Çalışma planı: Şubat 2005-Nisan 2006 tarihleri arasında, 44 olguya (30 erkek, 14 kadın; ort. yaş 71±6.5) toplam 47 biyoprotez implante edildi. Yaş sınırı aortik ve mitral pozisyonlarda sırasıyla 55 ve 60 olarak belirlendi. Tüm ameliyatlar elektif şartlarda, standart kardiyopulmoner bypass ile orta dereceli hipotermide (28 ºC) yapıldı. Mitral pozisyonda 30 adet, aortik pozisyonda 17 adet kapak kullanıldı. Üç olguya çift-kapak replasmanı ve dokuz olguya eşzamanlı koroner arter bypass ameliyatı uygulandı. On iki olguda pulmoner ven izolasyonu işlemi yapıldı.
Bulgular: Toplam mortalite %2.27 (n=1) olarak saptandı. Çift kapak replasmanı ve dörtlü koroner arter bypass ameliyatı geçiren olgu, ameliyat sonrası 12. günde hemodiyaliz sonrası heparine bağlı trombositopeni oluştuğundan kaybedildi. Mekanik ventilasyon süresi 24 saati aşan üç hasta görüldü, bu olgular 72 saat içerisinde ekstübe edildi. Tüm olgularda değiştirilen kapağın hemodinamik performansı hastaneden taburcu olmadan önce ekokardiyografi ile değerlendirildi. Mitral pozisyonda ortalama transvalvüler gradient 5.5±1.5 mmHg, aortik pozisyonda peak transaortik gradient 23±9 mmHg olarak saptandı.
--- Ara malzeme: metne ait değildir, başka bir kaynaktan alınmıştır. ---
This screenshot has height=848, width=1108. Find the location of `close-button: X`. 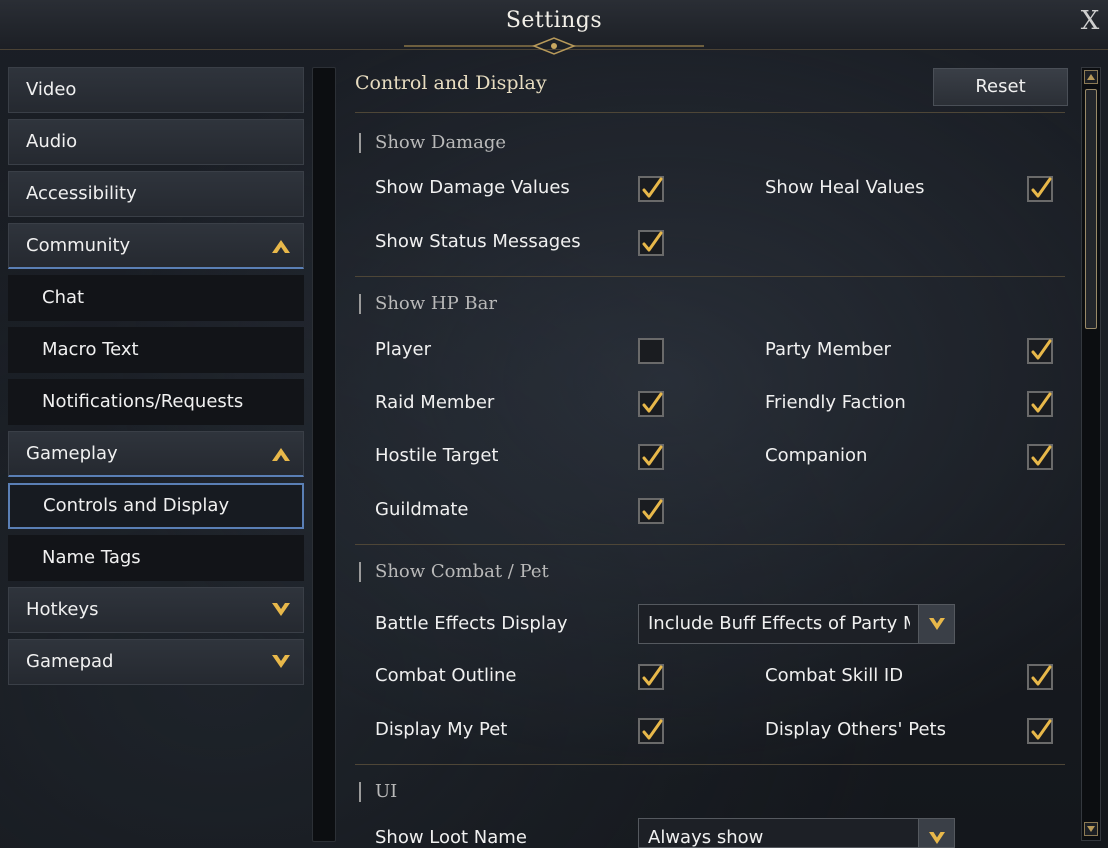

close-button: X is located at coordinates (1090, 22).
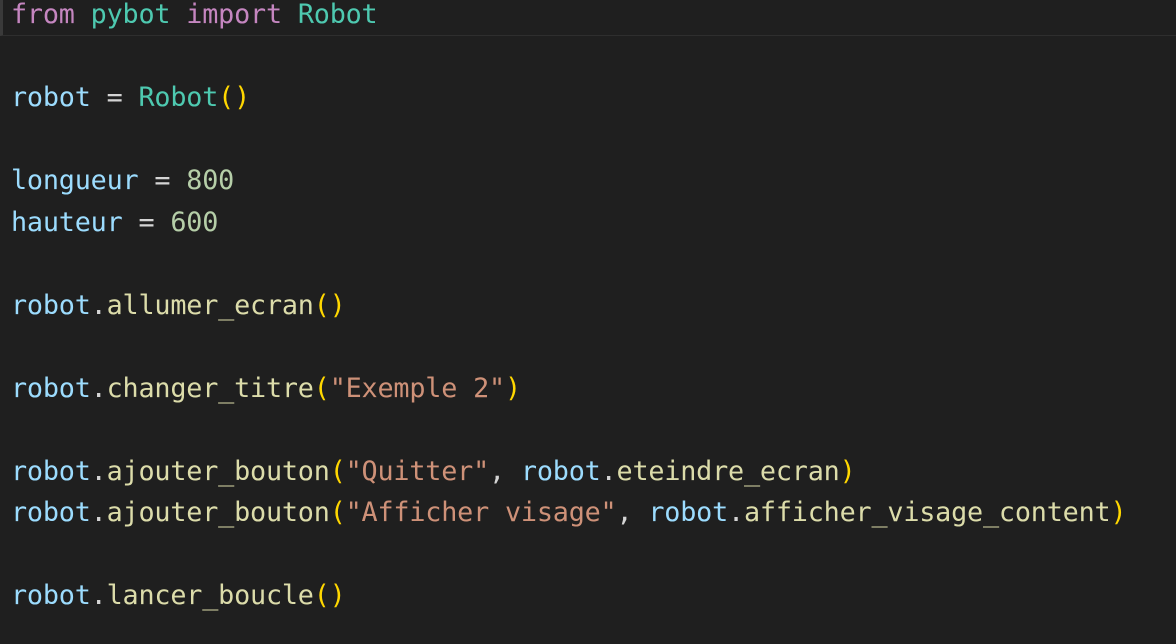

Sonuç: Elde ettiğimiz sonuçlar ışığında, ikinci jenerasyon perikardiyal biyoprotezlerin erken dönemde kabul edilebilir hemodinamik bir performansa sahip oldukları ve birçok risk faktörüne sahip yaşlı hastalarda güvenli bir seçenek olarak değerlendirilmeleri gerektiği görüşündeyiz.